HOW TO COMPLETE THIS TASK –
Show each line of the entries below in which the word "agent" appears.

RECORD EXCERPTS –
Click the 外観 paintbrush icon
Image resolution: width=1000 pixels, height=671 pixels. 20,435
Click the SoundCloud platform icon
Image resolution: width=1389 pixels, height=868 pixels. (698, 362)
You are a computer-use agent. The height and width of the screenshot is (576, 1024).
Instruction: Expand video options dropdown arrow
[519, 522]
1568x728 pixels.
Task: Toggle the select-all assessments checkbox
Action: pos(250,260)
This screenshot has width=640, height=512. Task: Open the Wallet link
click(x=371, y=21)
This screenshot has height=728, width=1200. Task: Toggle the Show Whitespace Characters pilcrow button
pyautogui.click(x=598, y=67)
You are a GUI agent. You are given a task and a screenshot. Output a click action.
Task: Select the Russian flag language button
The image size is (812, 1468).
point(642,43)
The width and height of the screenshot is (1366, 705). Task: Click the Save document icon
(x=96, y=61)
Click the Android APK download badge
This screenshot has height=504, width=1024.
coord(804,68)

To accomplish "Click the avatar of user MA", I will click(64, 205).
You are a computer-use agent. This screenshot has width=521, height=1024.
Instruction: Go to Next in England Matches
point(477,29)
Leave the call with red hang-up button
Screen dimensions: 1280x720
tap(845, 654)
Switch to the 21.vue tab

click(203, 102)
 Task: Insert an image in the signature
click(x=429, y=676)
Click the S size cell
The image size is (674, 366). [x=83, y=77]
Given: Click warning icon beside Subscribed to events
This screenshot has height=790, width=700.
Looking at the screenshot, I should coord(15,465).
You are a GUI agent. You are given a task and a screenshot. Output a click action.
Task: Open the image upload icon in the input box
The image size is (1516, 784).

SOLUTION TO THIS EXERCISE –
You are a computer-use agent. The height and width of the screenshot is (576, 1024).
You are a GUI agent. You are given a task and a screenshot. Output a click action.
You are a computer-use agent. This screenshot has width=521, height=1024.
You are a GUI agent. You are given a task and a screenshot. Output a click action.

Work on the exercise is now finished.